Can I sue a trucking company’s insurance company directly in a Georgia truck accident case?


Georgia once stood out for letting an injured person name a motor carrier’s insurer as a defendant in the same lawsuit as the carrier and driver. That ability still exists, but a 2024 change sharply narrowed it, so whether a direct action is available now depends on when the claim arose and on specific facts about the case.

The narrowed direct-action rule

Under Georgia’s direct-action statutes, certain motor-carrier insurers could be joined directly in a suit arising from a truck crash, an unusual feature because most injury cases keep the insurer out of the courtroom until a judgment is entered. In 2024 the General Assembly passed Senate Bill 426, which took effect July 1, 2024 and applies to causes of action accruing on or after that date. The amendment limits direct joinder of the insurer to two situations:

  • The motor carrier is insolvent or in bankruptcy.
  • The driver or carrier cannot be personally served despite reasonable diligence.

For crashes after the effective date, those are generally the gateways to naming the insurer as a defendant. Claims that accrued before the change are governed by the prior, broader version of the law, so the date of the wreck matters a great deal.

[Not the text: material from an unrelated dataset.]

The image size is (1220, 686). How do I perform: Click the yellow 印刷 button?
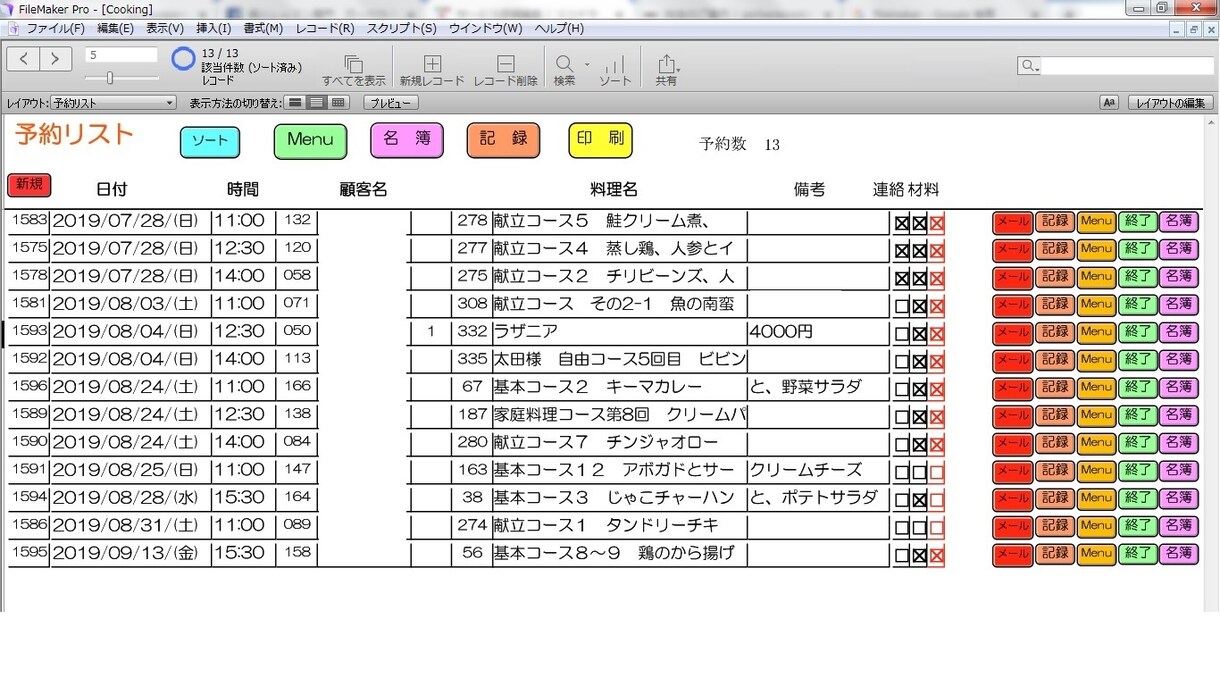click(600, 140)
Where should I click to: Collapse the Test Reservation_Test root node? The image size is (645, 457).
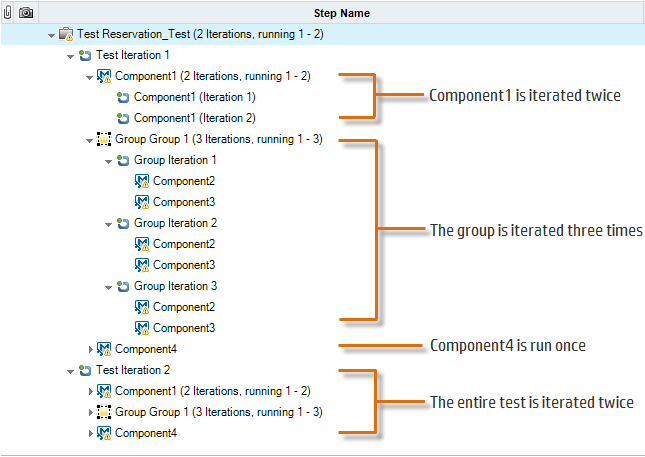51,35
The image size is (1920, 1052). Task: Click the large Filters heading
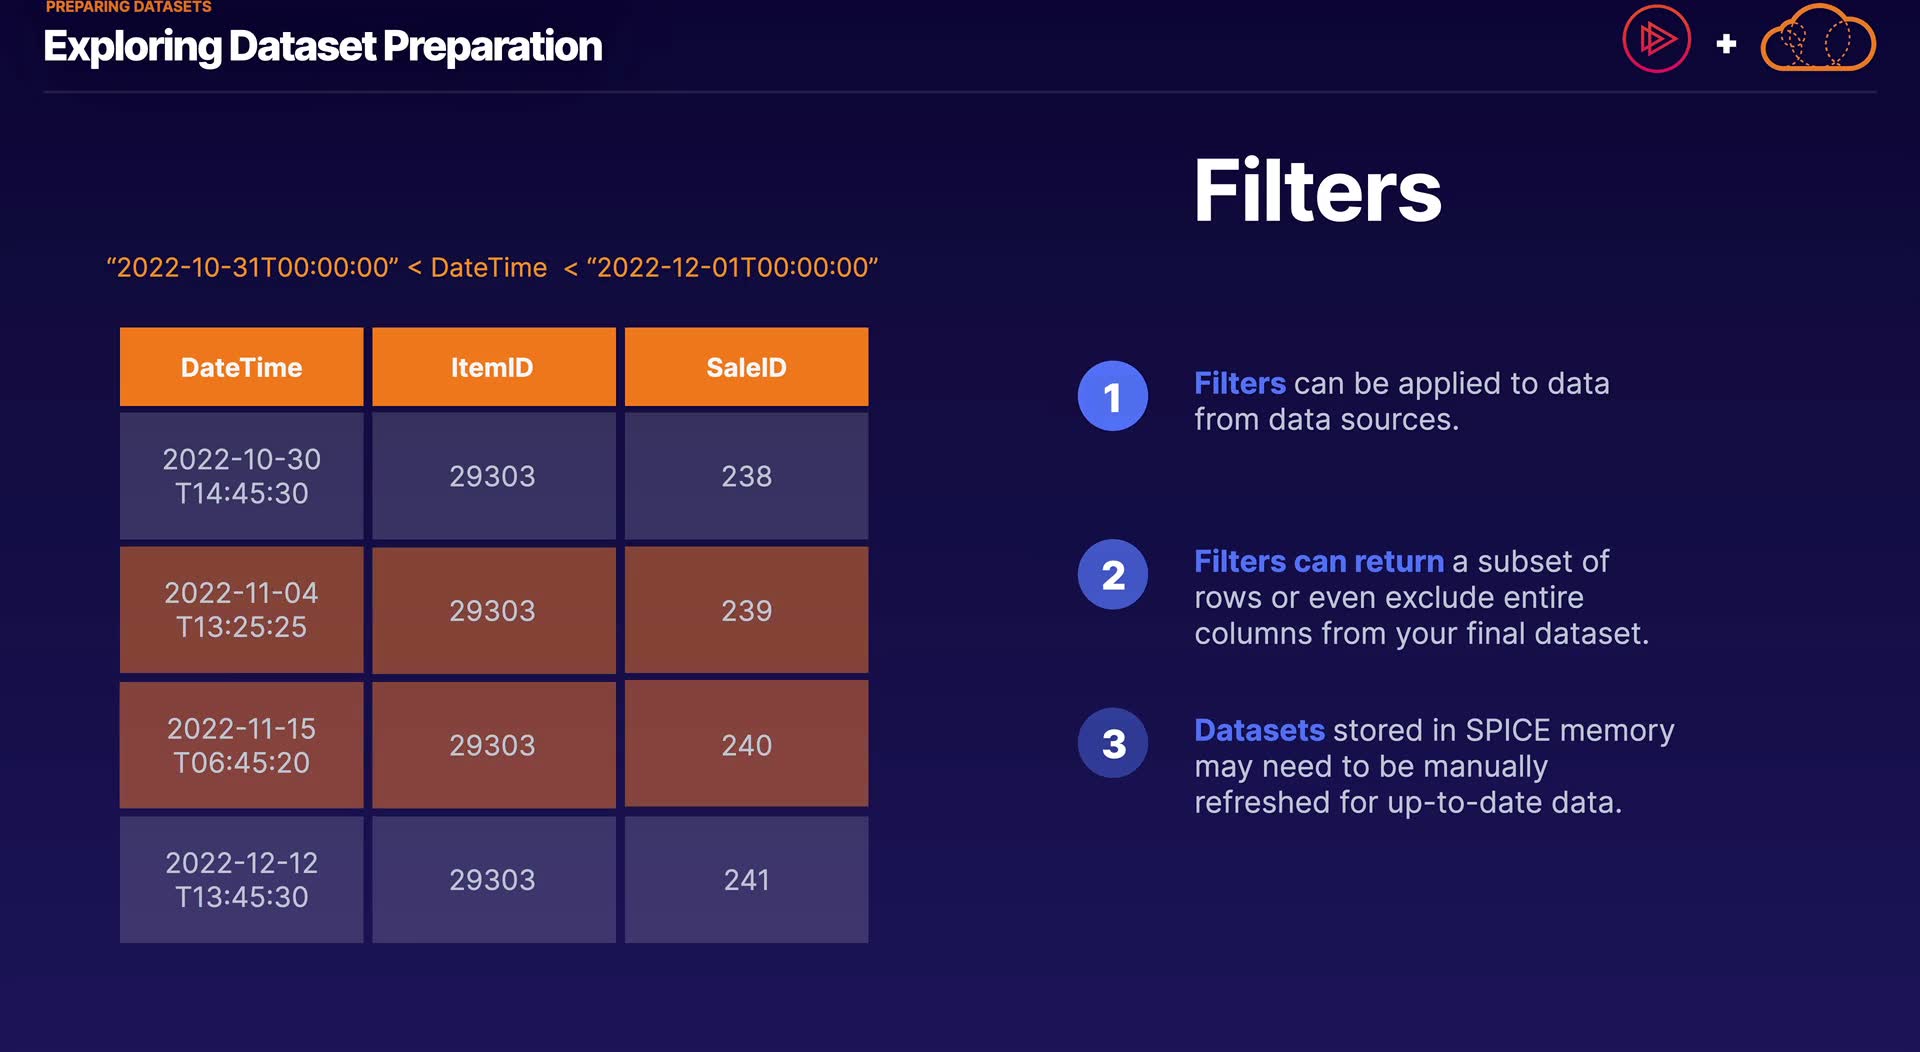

Why this distinction matters

Whether the insurer is in the case affects how the dispute is framed and tried. Naming the insurer can keep the reality of available coverage in view, which some plaintiffs see as an advantage, while the defense generally prefers to keep the carrier’s insurance out of the jury’s mind. The new limits push most post-2024 cases back toward the conventional structure, where the injured person sues the driver and the motor carrier and pursues the policy proceeds through that judgment, unless one of the two narrow exceptions applies.

None of this changes the underlying liability theories against a trucking company, such as the driver’s negligence or the company’s own negligence in hiring, training, supervision, or maintenance. It governs only whether the insurer itself can be a named party.

The bottom line

In Georgia you can sometimes sue a trucking company’s insurer directly, but Senate Bill 426 limited that option, for claims accruing on or after July 1, 2024, to cases of carrier insolvency or bankruptcy or where the driver or carrier cannot be served. The accrual date controls which rule applies, so the timing of the crash is the first thing to pin down.


This article is for general educational and informational purposes only and is not legal advice. It does not create an attorney-client relationship, and Georgia law may change. For advice about a specific situation, consult a licensed Georgia personal injury attorney.